Altra vittima illustre, in quanto compagnia che si occupa di sicurezza, è Bit9 che nel 2013 fu colpita da un attacco che sfruttò, fra l’altro, la tecnica del “watering hole”. Gli esempi di RSA e Bit9 sono emblematici di quanto nessun azienda, anche quelle che apparentemente dovrebbero essere più preparate, sia completamente al sicuro dagli attacchi basati sull’ingegneria sociale.
Un “NO” che ti salva
Come le aziende possono proteggere il proprio business e le proprie informazioni dalla Social Engineering? Le risposte sono tante. E’ necessario educare ogni componente dell’azienda, da chi si occupa della reception al amministratore delegato, a non fornire per nessun motivo informazioni che devono rimanere confidenziali, si tratti di una password, di un PIN, ma anche di informazioni apparentemente “innocue”. Ad ogni richiesta di questo tipo la risposta DEVE essere sempre NO. In generale, che l’approccio provenga da parte di uno sconosciuto al telefono, di persona o online, la massima prudenza deve guidare ogni risposta.
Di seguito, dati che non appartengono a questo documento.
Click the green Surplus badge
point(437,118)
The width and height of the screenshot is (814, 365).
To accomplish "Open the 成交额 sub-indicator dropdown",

Istintivamente l’essere umano è portato ad aiutare il prossimo, ma se si vogliono evitare brutte sorprese è bene non dare fiducia incondizionata al proprio interlocutore. Per quanto riguarda le mail, che si tratti di richieste di aiuto da parte di amici all’estero o allettanti premi che la fortuna ci ha assegnato: dubitiamo e cancelliamo. Se una persona ci segue all’ingresso di un edificio o un di un locale ad accesso controllato e, con entrambe le mani impegnate, ci chiede di tenere aperta la porta: non facciamolo. Se ritroviamo nel parcheggio una “chiavetta” USB evitiamo di inserirla nel PC aziendale per la curiosità di vedere cosa contiene o anche nel lodevole tentativo di restituirla al proprietario: potrebbe essere stata abbandonata appositamente e contenere un malware.
Insomma, un approccio a “fiducia zero” probabilmente abbasserà il livello di simpatia, ma contribuirà senza dubbio a proteggersi dai subdoli metodi propri dell’ingegneria sociale. Quindi prudenza, accortezza, consapevolezza della minacce e … un pizzico di diffidenza in più.